- **Work item**: Using the data below, return the stretch from the line that contains "Viewport: 809px width, 598px height." through the line that contains "Given: Click the 满 badge above 主公府", both included, exactly as it stands and nothing beyond it.
/---
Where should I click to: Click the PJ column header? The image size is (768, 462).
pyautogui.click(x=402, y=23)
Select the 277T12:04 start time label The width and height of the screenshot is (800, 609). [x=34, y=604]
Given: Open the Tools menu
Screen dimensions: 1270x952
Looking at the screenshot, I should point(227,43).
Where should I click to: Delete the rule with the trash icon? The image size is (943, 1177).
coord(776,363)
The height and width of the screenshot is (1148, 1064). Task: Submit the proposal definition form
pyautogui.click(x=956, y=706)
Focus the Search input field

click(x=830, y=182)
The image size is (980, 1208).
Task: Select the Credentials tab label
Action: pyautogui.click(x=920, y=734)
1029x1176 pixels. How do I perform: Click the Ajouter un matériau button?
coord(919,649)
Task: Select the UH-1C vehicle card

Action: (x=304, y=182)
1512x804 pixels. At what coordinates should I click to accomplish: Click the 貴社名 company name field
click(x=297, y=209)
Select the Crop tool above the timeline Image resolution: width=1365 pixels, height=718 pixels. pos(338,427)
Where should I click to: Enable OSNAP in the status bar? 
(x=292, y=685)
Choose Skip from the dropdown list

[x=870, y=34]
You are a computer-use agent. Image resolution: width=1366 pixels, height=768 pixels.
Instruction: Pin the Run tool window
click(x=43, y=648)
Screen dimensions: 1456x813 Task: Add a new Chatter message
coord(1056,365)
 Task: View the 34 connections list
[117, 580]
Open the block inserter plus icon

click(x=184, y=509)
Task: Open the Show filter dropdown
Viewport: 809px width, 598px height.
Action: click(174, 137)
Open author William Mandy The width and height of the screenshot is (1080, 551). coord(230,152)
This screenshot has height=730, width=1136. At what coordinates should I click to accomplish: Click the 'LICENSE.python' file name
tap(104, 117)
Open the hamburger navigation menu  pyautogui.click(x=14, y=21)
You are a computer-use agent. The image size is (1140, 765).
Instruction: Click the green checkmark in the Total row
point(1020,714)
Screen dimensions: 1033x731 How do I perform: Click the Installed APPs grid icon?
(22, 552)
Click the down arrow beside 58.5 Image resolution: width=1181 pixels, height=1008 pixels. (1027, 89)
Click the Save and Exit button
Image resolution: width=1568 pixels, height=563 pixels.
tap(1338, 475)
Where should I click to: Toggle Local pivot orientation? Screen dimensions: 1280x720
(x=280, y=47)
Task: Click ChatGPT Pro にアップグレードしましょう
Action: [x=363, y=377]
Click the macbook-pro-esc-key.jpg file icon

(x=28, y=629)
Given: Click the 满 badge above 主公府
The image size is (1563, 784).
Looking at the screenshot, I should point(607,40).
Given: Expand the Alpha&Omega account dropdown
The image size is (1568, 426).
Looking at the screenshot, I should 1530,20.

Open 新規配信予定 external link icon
\---
- **Written reply**:
Viewport: 809px width, 598px height.
Action: click(174, 137)
Open author William Mandy The width and height of the screenshot is (1080, 551). coord(230,152)
This screenshot has height=730, width=1136. At what coordinates should I click to accomplish: Click the 'LICENSE.python' file name
tap(104, 117)
Open the hamburger navigation menu  pyautogui.click(x=14, y=21)
You are a computer-use agent. The image size is (1140, 765).
Instruction: Click the green checkmark in the Total row
point(1020,714)
Screen dimensions: 1033x731 How do I perform: Click the Installed APPs grid icon?
(22, 552)
Click the down arrow beside 58.5 Image resolution: width=1181 pixels, height=1008 pixels. (1027, 89)
Click the Save and Exit button
Image resolution: width=1568 pixels, height=563 pixels.
tap(1338, 475)
Where should I click to: Toggle Local pivot orientation? Screen dimensions: 1280x720
(x=280, y=47)
Task: Click ChatGPT Pro にアップグレードしましょう
Action: [x=363, y=377]
Click the macbook-pro-esc-key.jpg file icon

(x=28, y=629)
Given: Click the 满 badge above 主公府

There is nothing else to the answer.